◆ WRITTEN TASK
Count the lines below that contain the string "column", treating uppercase and lowercase letters as different. Reply with the number alone.

= = = = = = =

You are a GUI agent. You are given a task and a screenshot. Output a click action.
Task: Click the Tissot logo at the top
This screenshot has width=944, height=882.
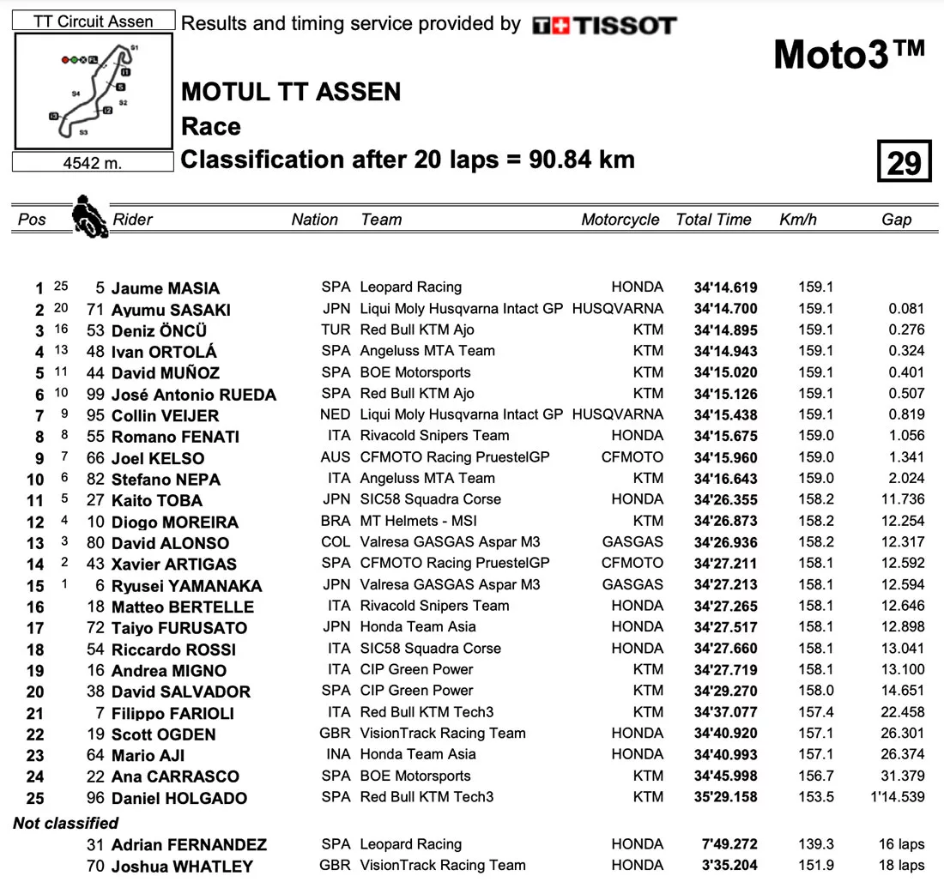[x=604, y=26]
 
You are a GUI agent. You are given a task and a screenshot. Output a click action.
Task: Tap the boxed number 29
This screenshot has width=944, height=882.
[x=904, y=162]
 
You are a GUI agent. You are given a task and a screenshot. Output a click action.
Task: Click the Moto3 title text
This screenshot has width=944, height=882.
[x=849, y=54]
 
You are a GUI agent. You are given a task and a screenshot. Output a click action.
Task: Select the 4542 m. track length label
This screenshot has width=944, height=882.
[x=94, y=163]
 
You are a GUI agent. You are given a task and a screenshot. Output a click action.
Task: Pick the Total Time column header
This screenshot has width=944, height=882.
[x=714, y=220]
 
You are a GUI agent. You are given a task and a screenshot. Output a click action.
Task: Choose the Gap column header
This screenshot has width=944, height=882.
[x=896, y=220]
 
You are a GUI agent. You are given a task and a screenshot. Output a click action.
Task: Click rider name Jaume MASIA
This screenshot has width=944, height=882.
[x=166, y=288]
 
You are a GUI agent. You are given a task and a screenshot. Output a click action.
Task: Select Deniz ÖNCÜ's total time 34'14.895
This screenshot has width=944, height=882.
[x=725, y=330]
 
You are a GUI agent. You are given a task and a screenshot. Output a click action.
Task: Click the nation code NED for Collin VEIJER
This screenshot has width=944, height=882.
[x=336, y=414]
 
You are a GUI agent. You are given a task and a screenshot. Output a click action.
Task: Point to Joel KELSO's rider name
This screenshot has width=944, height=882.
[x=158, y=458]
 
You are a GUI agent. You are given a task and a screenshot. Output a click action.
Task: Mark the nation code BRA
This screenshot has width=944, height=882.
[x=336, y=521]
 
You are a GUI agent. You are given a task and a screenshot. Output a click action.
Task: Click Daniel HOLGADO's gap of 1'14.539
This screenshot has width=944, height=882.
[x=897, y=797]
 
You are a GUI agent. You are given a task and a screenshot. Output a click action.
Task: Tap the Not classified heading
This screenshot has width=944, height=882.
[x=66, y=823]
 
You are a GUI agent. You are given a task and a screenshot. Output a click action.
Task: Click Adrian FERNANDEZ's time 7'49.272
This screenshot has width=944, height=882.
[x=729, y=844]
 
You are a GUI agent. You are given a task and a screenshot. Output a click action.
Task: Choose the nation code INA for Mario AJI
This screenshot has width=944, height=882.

= = = = = = =

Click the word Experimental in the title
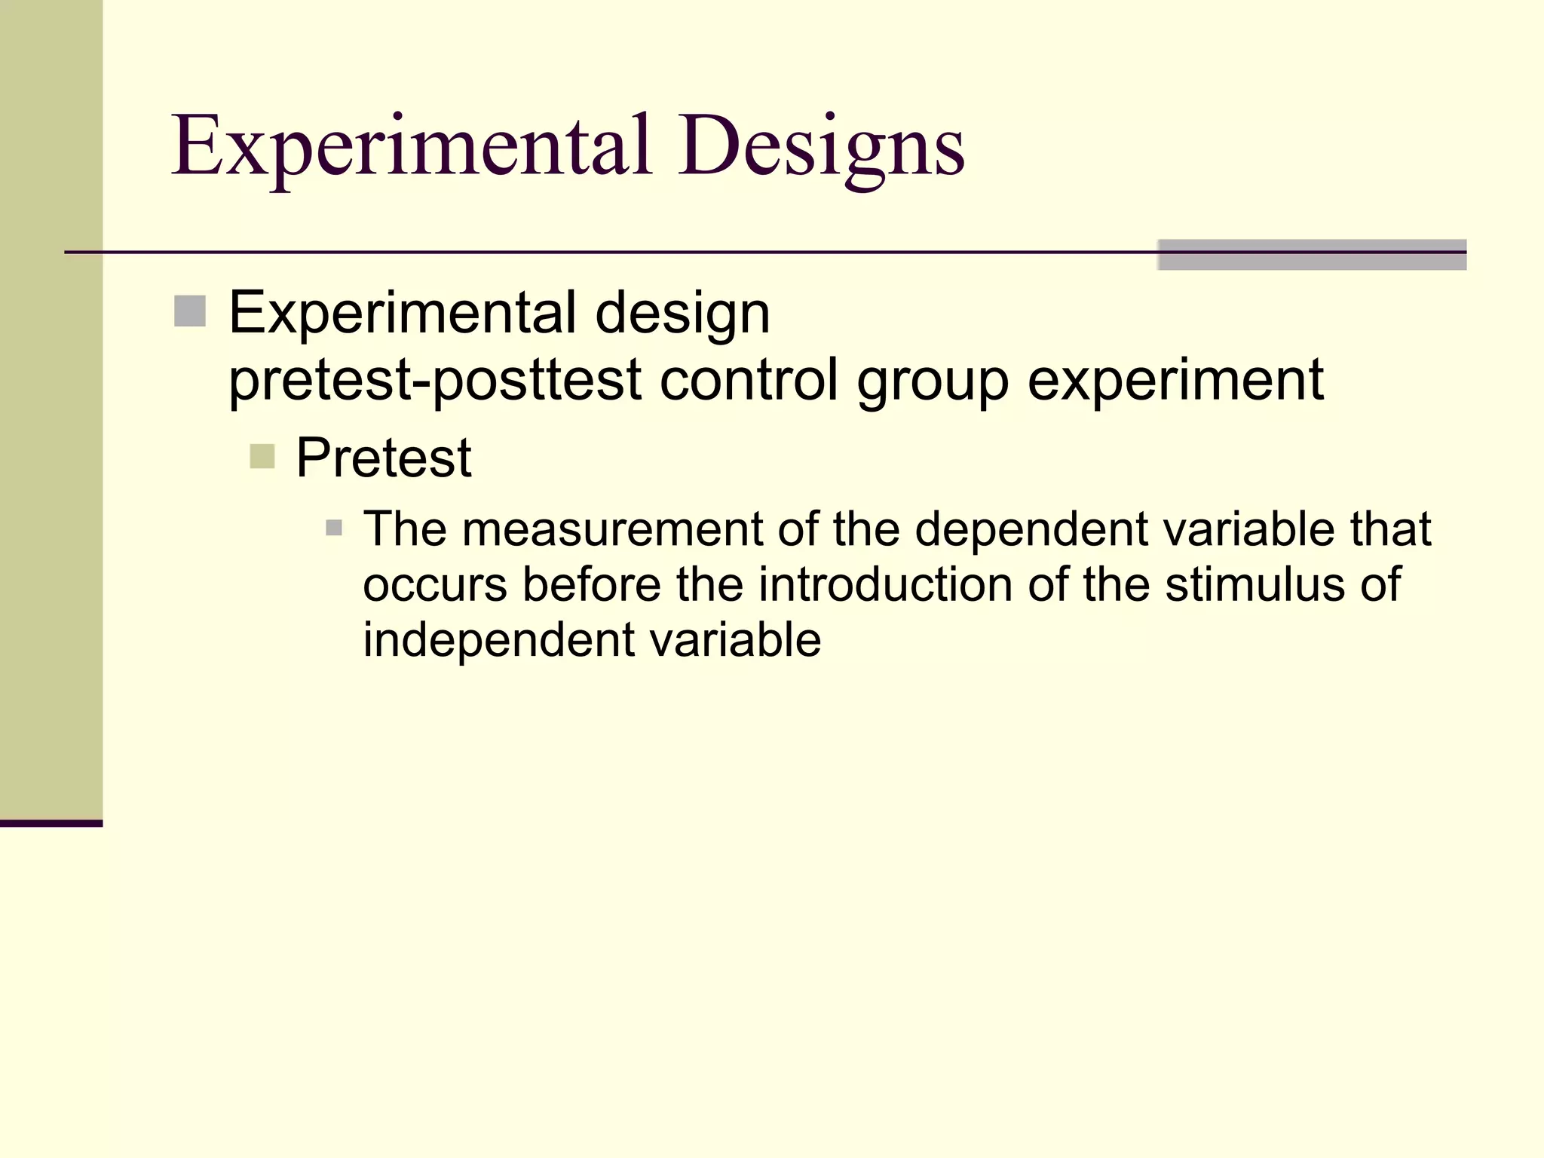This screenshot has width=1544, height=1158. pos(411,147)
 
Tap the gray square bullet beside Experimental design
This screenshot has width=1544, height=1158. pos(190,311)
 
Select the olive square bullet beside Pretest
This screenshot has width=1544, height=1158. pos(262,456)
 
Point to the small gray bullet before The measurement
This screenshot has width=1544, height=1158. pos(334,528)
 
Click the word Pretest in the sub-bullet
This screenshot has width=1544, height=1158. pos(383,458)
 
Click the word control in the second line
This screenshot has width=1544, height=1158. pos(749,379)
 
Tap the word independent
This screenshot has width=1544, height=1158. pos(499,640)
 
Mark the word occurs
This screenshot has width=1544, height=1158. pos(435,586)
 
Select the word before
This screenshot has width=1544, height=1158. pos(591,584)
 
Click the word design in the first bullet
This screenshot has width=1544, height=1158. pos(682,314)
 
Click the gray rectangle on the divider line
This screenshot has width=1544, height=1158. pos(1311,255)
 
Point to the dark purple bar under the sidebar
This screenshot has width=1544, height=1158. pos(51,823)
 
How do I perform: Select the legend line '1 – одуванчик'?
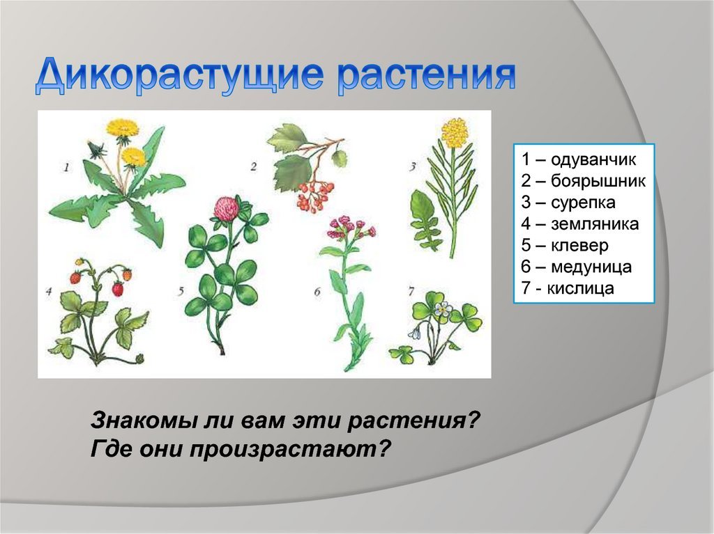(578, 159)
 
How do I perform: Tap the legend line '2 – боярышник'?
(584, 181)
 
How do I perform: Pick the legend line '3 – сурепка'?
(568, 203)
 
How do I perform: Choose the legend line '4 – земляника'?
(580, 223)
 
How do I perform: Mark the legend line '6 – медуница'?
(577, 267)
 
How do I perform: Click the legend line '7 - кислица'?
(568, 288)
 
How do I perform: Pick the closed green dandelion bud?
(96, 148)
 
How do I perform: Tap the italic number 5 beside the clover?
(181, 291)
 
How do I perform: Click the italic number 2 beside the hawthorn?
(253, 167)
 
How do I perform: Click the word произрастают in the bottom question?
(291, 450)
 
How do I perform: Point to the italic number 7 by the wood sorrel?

= = = = = = =

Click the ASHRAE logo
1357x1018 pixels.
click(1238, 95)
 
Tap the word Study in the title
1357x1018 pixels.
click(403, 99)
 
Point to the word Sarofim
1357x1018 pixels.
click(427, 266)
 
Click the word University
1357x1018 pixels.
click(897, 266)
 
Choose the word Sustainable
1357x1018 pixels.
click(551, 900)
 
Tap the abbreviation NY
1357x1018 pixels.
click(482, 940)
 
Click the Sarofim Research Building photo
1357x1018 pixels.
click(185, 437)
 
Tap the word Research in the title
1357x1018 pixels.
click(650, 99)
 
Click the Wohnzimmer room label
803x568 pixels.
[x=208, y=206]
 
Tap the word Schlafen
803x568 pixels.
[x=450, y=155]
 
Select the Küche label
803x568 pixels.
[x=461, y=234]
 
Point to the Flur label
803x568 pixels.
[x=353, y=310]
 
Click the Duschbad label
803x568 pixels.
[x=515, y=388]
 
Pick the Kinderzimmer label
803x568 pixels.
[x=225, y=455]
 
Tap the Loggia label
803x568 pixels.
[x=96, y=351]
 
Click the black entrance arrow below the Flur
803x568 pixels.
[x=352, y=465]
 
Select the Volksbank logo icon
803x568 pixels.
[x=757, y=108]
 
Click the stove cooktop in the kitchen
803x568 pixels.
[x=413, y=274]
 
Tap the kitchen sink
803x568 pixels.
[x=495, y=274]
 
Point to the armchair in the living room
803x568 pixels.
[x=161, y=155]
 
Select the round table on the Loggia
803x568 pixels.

= = = = = = =

◆ TASK OUTPUT
2